I hope you have a happy and easy-going weekend. I’ll meet you back here on Monday. I miss you already.
11 thoughts on “A Few Things”
YES YES YES on breastfeeding not being “free”. Something else to consider – I found breastfeeding to be excruciatingly painful, and it exacerbated my postpartum anxiety – while you can’t quantify pain, it’s also a price to pay. Also, there are so many breastfeeding “accessories” out there that are presented as essential – lactation consultants, covers, pumps, supplements, and so on – and those are not free either, nor are the calories nursing moms need to consume to keep themselves and their babies healthy. I’ve seen some (admittedly cool!) pumps that allow for hands free, mobile pumping – but they’re $300!! WAY out of budget for many people, yet touted as a way to “empower” women to work and pump. There’s a lot of assumed privilege there.

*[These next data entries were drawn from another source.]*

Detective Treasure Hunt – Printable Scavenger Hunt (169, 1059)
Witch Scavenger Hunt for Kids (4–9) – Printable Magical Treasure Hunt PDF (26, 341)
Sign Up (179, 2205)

I’m firmly in the “fed is best” camp and I think all women should be able to choose how to feed their babies without shame. But framing one option as “free” and the other as “expensive” doesn’t come close to telling the whole truth.
For my 40th I got a sitter, rented a local airbnb, threw myself a party with all my friends, then stayed at the airbnb for the night. It was fabulous. Plus I made a huge playlist of all my favorite songs from my whole life, and that’s what we listened to. And served midnight tacos.
6 months before my 40th I sent out emails to everyone important to me and asked them how they would like to celebrate with me. I went on 2 fabulous trips, hosted an excellent party, and had about 8 activities over 2 months that we called birthday events. By the time the actual day came I was totally over it and I have some great memories. I also got magnificent hair extensions 3 months before so I look amazing in all the pictures.
My 40th is in a few weeks….. my partner was supposed to be working on a film in Puerto Rico so we were going to celebrate there but with the earthquakes the shoot got cancelled… so instead I’ll be flying out to meet him in Atlanta. He’s been away on this film for 6months so any time together is a gift right now.
My husband had his 40th last autumn and I will be 40 at the beginning of next year.
This summer we will be celebrating being 80 together with all of our friends and without kids.
Our real birthdays are exclusively for ourselves and/or our families.
Happy low key-weekending!
My plan for 2020 is to withdraw my money from coal and gas and oil. Our banks lend to fund these companies, our retirement plans fund them. There’s other alternatives and if you research, many ethical funds are outperforming traditional ones. So far I’ve already switched my electricity to green energy with my same provider at around $250 extra a year. Can everyone afford this? No. Which is exactly why those who can, must.
I would say a book that changed the way I think is “The Warmth of Other Suns” by Isabel Wilkerson. I was educated in this country and never learned about the great migration of black people from the south, the redlining and other private and public racist policies and actions they faced when they got to northern or western cities. It has changed my understanding of our country’s history and I see the news very differently now. The book is beautifully written and tells the stories of three families – one who went to New York, one to Chicago, and one to LA. It’s great.
YES! I wish schools would make this mandatory reading. Also: The New Jim Crow, which I read at about the same time, really changed the way I looked at American History (NOT just in the South) and the way I process the news, think of “the drug war,” and consider our epidemic of incarcerating black and brown people for things that white people get away with every single day.
The breastfeeding tweet triggered a recollection that in Islam, women are entitled to demand payment for breastfeeding. In practice, obviously, very few women insist on this, except maybe in the case of divorce. I think this notion needs to be revisited in light of the opportunity cost of women’s time and energy.
I was worried about the psychological consequences of turning 40 so I made myself a list of 40 things I could do/have done, that I couldn’t do/hadn’t done at 20, and goals for what to do by 50 and 60. It was super empowering and made it a real milestone celebration to feel accomplished.